E é por isso que tenho chamado a atenção para a fragilidade das evidências contidas nas propostas do pacote de medidas legislativas do Ministro Sergio Moro. Por mais experientes que sejamos, só o planejamento detalhado, com estudos de impacto e custos, fará a diferença entre um projeto “dar certo” e atingir seus objetivos ou cair na vala comum de ações bem-intencionadas porém pouco efetivas.

Por esse raciocínio, vale destacar que quase todas as operações de empréstimos internacionais em curso na área da segurança pública, que têm como parceiros os bancos e organismos multilaterais, como BID, Banco Mundial, CAF, OCDE, entre outras agências, utilizam técnicas econométricas de estimação de custo-benefício para analisar se um projeto deve ou não ser apoiado. As regras de boa governança do sistema financeiro não aceitam que sejam feitos empréstimos ou investimentos sem se estimar se o projeto pretendido terá um retorno econômico ou social maior do que se irá gastar.

E, entre as referências utilizadas por estes estudos, existem dois estudos feitos em 1994 e 1998 por Peter Greenwood e coautores, quando os EUA estavam planejando endurecer suas leis penais para reincidentes, naquilo que ficou conhecido como leis “Three Strikes and You’re Out (três faltas e você está fora)”, que tiveram esta expressão inspirada do beisebol, em que um batedor contra o qual três faltas são registradas é eliminado.

Os estudos visaram a analise do impacto de tais leis na justiça criminal para adultos e na justiça juvenil, para adolescentes, bem como no sistema prisional. Elas aumentaram significativamente as sentenças de prisão de pessoas condenadas por um crime que foi anteriormente condenado por dois ou mais crimes violentos ou crimes graves, e limita a capacidade desses infratores para receber uma punição que não seja uma sentença de prisão perpétua.

A partir desses estudos, cientificamente validados, as avaliações de impacto passaram a contar com uma baliza de cálculo que pode ser usada para diferentes contextos e países, incluindo o Brasil, que ainda não tem o hábito de monitorar e avaliar políticas públicas de segurança com rigor metodológico e científico. Existem avaliações, mas pontuais e dependentes do tomador de decisão na ponta de cada projeto.

Mas, diante deste fato, sempre ficava as questões sobre o por quê deveríamos usar os parâmetros estabelecidos para a Califórnia em 1994 para o Brasil e/ou se existem variações entre os diferentes contextos culturais?
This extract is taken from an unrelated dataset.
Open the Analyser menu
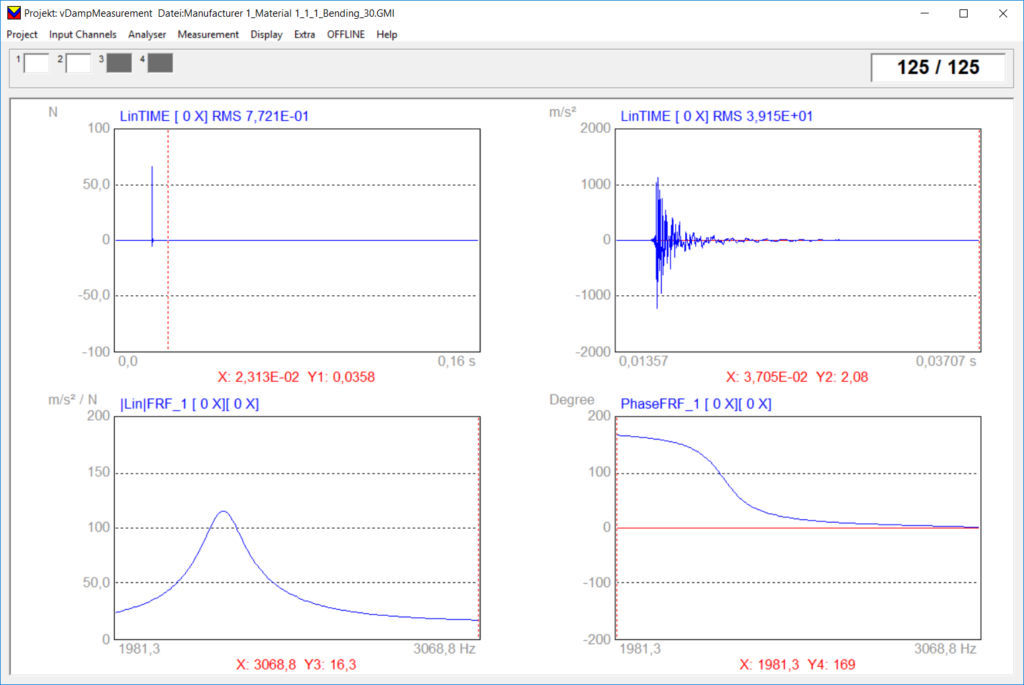 [x=147, y=34]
Para responder estas perguntas, o Fórum Brasileiro de Segurança Pública, fez um pesquisa piloto até agora inédita em um presídio no Ceará, em 2017, que teve como objetivo realizar uma exploração do campo, visando caracterizar o perfil criminal. Mesmo com todas as limitações metodológicas, que não permitem uma generalização completa, os resultados nos mostram algumas pontos que chamam atenção e que servem para o debate atual. Eles servem para estimular que o Congresso encomende estudos ao TCU e/ou institutos independentes antes de votar as medidas.
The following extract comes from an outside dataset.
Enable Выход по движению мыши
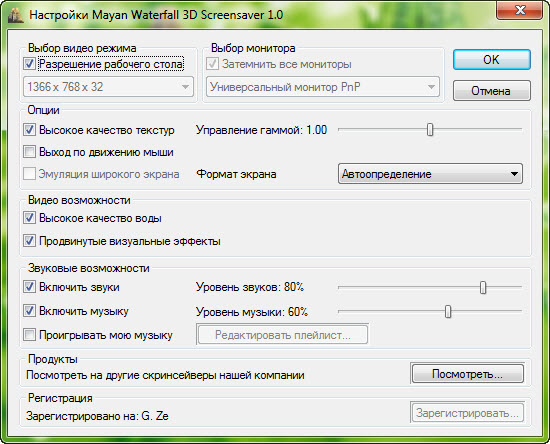Viewport: 550px width, 444px height. [29, 152]
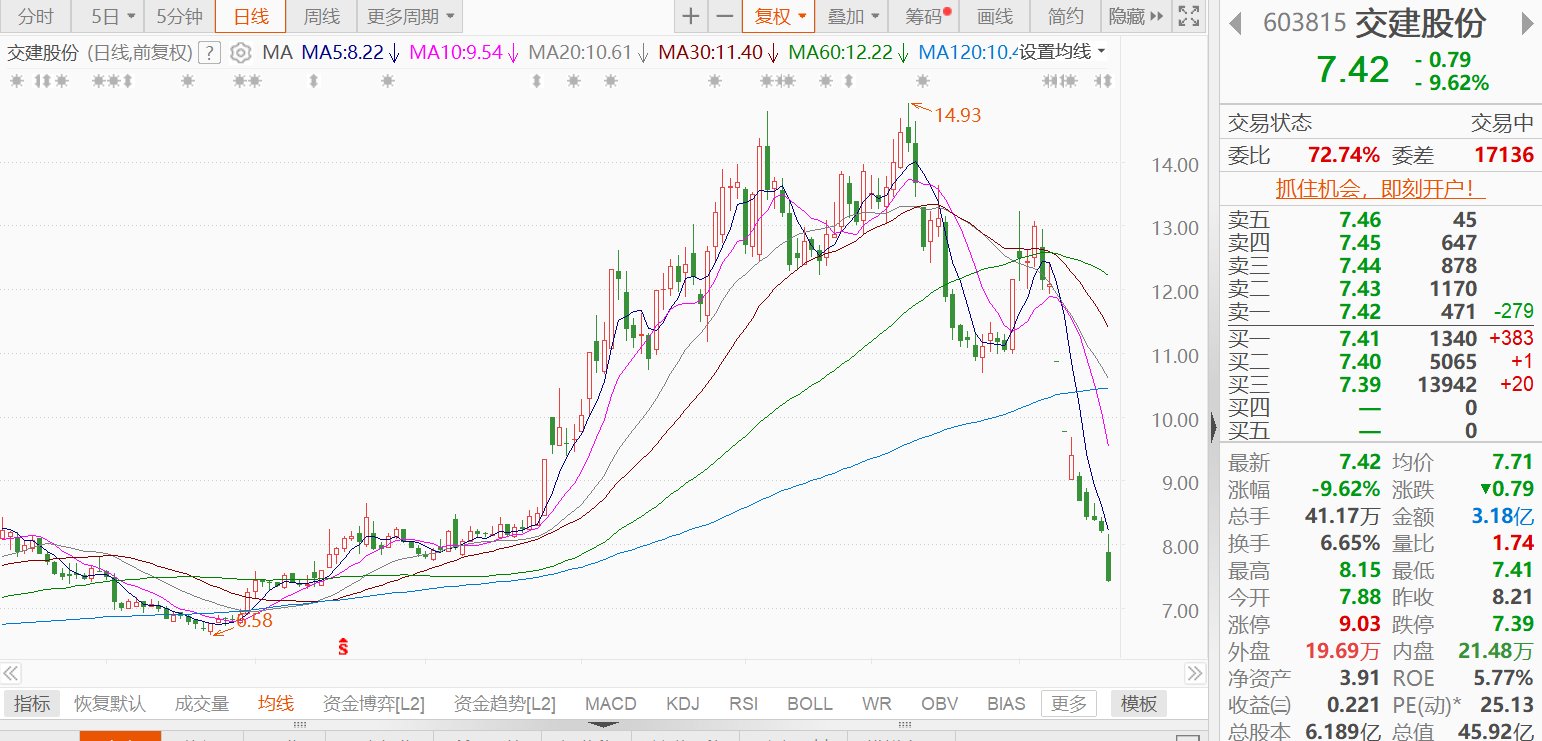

Enquanto nos EUA, as carreiras no crime tinham, em média, 9,29 anos entre o primeiro crime e a última prisão, no Brasil este número cai para 8,01. Significa dizer que, no nosso caso, os delinquentes estão sendo presos antes, talvez como resultado das prisões provisórias que atingem quase 35% no país e superam os 50% em várias Unidades da Federação – as altas taxas de mortes violentas intencionais e a média de esclarecimentos de crimes seriam outras explicações.

Já nos EUA, cada criminoso havia cometido 49,64 crimes sérios violentos em sua carreira na delinquência (jovem e adulta). No Brasil, a pesquisa piloto indica que seriam 15,59 os crimes sérios cometidos ao longo dos 8,01 anos de carreira. Ou seja, em média, os criminosos reincidentes brasileiros cometeriam o equivalente a 31% dos crimes cometidos pelos seus pares dos EUA.
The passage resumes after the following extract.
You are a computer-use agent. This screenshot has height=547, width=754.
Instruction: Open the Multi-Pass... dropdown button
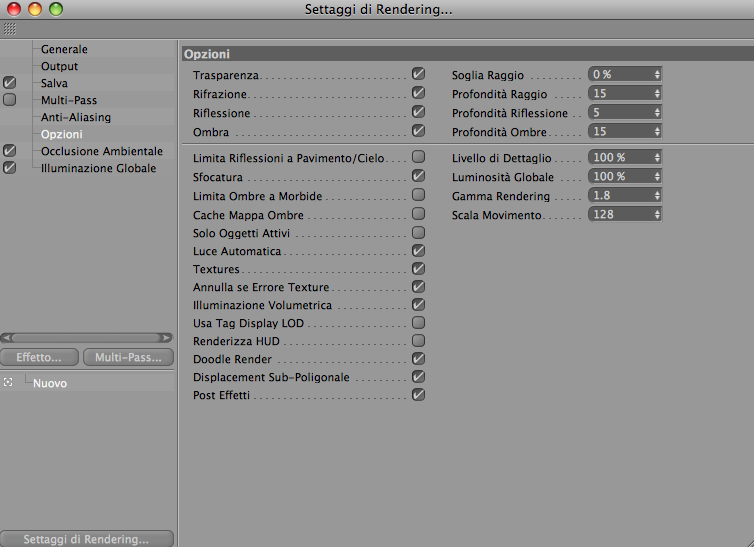pos(128,357)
Na medida em que o pacote do ministro Sergio Moro prevê, exatamente, replicar o endurecimento penal da legislação dos EUA, vale olhar para a experiência norte-americana e o número de presos nos dois países e usá-los para uma primeira aproximação sobre os impactos econômicos envolvidos.

Por este raciocínio, temos que primeiro olhar o tamanho das duas populações prisionais. Nos EUA, são cerca de 2,3 milhões. No Brasil, segundo o Conselho Nacional de Justiça, temos cerca de 760 mil presos. Dito de outra forma, temos, em números absolutos, cerca de 1/3 da população prisional dos Estados Unidos.

Assim, caso adotássemos o mesmo princípio da legislação Three Strikes and You’re Out e considerando que aqui os reincidentes criminais são presos antes, é possível supor que no médio prazo atingiríamos e, mesmo, superaríamos os patamares de presos dos EUA.

Essa é uma decisão que o Congresso terá que tomar. Mas, ao mesmo tempo, é válido considerar que o Brasil gasta cerca de R$ 2,4 mil mensais com cada preso. Se a ideia é seguir os EUA, o país teria de gastar R$ 3,7 bilhões de reais a mais todos os meses para manter uma população prisional similar à norte-americana já que a proposta é adotar uma legislação similar.

Como resultado, ao final de cada ano, se a legislação proposta gerar um número de presos equivalente ao dos EUA, o Brasil terá que gastar R$ 44,4 bilhões de reais a mais apenas para manter sua população prisional – nesse valor não são considerados os investimentos na construção das novas unidades que seriam necessárias para acomodar tal aumento da população penitenciária nacional.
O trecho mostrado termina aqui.